* [Short task] Please rewrite the listing so that "checkbox" becomes "check box" everywhere it occurs, keeping every other line unchanged.

* [Given records]
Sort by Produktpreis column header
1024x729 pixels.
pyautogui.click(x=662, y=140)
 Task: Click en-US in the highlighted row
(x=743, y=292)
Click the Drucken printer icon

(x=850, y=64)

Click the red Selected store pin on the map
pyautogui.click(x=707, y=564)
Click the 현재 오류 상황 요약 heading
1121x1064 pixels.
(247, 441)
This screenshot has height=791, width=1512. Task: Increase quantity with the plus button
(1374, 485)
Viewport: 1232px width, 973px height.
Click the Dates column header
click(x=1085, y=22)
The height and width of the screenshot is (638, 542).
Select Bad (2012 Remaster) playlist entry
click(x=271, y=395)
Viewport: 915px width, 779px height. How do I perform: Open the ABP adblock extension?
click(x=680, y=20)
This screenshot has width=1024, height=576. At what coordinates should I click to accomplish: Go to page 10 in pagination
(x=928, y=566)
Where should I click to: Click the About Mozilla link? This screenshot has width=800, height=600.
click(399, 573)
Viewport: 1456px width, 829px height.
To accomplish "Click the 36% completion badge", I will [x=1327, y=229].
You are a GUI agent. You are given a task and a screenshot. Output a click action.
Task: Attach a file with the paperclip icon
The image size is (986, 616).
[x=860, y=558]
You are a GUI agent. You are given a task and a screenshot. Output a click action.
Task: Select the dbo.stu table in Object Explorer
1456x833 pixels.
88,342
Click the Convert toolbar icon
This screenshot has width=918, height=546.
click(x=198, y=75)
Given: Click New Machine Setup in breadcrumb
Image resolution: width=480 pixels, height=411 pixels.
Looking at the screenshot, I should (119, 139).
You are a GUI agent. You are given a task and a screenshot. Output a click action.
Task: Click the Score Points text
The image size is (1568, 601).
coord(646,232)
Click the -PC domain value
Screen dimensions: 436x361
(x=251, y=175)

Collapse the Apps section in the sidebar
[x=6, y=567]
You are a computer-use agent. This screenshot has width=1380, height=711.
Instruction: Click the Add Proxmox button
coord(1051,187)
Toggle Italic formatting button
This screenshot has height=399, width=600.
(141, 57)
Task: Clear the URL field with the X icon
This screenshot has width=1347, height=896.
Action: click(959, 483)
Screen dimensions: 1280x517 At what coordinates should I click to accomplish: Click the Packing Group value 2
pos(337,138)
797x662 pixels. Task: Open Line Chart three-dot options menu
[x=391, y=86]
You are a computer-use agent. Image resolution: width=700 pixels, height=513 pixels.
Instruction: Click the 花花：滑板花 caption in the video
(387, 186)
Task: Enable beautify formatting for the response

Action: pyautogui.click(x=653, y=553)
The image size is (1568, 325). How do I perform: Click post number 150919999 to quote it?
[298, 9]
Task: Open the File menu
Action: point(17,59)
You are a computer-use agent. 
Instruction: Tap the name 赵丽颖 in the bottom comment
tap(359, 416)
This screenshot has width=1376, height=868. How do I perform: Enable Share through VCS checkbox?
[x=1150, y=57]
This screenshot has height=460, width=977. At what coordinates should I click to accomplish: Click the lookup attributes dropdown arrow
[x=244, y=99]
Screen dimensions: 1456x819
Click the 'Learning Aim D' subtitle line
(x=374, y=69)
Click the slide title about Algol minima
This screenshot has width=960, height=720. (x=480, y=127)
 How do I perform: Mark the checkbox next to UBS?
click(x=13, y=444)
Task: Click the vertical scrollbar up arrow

* [Response to the exercise]
Sort by Produktpreis column header
1024x729 pixels.
pyautogui.click(x=662, y=140)
 Task: Click en-US in the highlighted row
(x=743, y=292)
Click the Drucken printer icon

(x=850, y=64)

Click the red Selected store pin on the map
pyautogui.click(x=707, y=564)
Click the 현재 오류 상황 요약 heading
1121x1064 pixels.
(247, 441)
This screenshot has height=791, width=1512. Task: Increase quantity with the plus button
(1374, 485)
Viewport: 1232px width, 973px height.
Click the Dates column header
click(x=1085, y=22)
The height and width of the screenshot is (638, 542).
Select Bad (2012 Remaster) playlist entry
click(x=271, y=395)
Viewport: 915px width, 779px height. How do I perform: Open the ABP adblock extension?
click(x=680, y=20)
This screenshot has width=1024, height=576. At what coordinates should I click to accomplish: Go to page 10 in pagination
(x=928, y=566)
Where should I click to: Click the About Mozilla link? This screenshot has width=800, height=600.
click(399, 573)
Viewport: 1456px width, 829px height.
To accomplish "Click the 36% completion badge", I will [x=1327, y=229].
You are a GUI agent. You are given a task and a screenshot. Output a click action.
Task: Attach a file with the paperclip icon
The image size is (986, 616).
[x=860, y=558]
You are a GUI agent. You are given a task and a screenshot. Output a click action.
Task: Select the dbo.stu table in Object Explorer
1456x833 pixels.
88,342
Click the Convert toolbar icon
This screenshot has width=918, height=546.
click(x=198, y=75)
Given: Click New Machine Setup in breadcrumb
Image resolution: width=480 pixels, height=411 pixels.
Looking at the screenshot, I should (119, 139).
You are a GUI agent. You are given a task and a screenshot. Output a click action.
Task: Click the Score Points text
The image size is (1568, 601).
coord(646,232)
Click the -PC domain value
Screen dimensions: 436x361
(x=251, y=175)

Collapse the Apps section in the sidebar
[x=6, y=567]
You are a computer-use agent. This screenshot has width=1380, height=711.
Instruction: Click the Add Proxmox button
coord(1051,187)
Toggle Italic formatting button
This screenshot has height=399, width=600.
(141, 57)
Task: Clear the URL field with the X icon
This screenshot has width=1347, height=896.
Action: click(959, 483)
Screen dimensions: 1280x517 At what coordinates should I click to accomplish: Click the Packing Group value 2
pos(337,138)
797x662 pixels. Task: Open Line Chart three-dot options menu
[x=391, y=86]
You are a computer-use agent. Image resolution: width=700 pixels, height=513 pixels.
Instruction: Click the 花花：滑板花 caption in the video
(387, 186)
Task: Enable beautify formatting for the response

Action: pyautogui.click(x=653, y=553)
The image size is (1568, 325). How do I perform: Click post number 150919999 to quote it?
[298, 9]
Task: Open the File menu
Action: point(17,59)
You are a computer-use agent. 
Instruction: Tap the name 赵丽颖 in the bottom comment
tap(359, 416)
This screenshot has width=1376, height=868. How do I perform: Enable Share through VCS check box?
[x=1150, y=57]
This screenshot has height=460, width=977. At what coordinates should I click to accomplish: Click the lookup attributes dropdown arrow
[x=244, y=99]
Screen dimensions: 1456x819
Click the 'Learning Aim D' subtitle line
(x=374, y=69)
Click the slide title about Algol minima
This screenshot has width=960, height=720. (x=480, y=127)
 How do I perform: Mark the check box next to UBS?
click(x=13, y=444)
Task: Click the vertical scrollbar up arrow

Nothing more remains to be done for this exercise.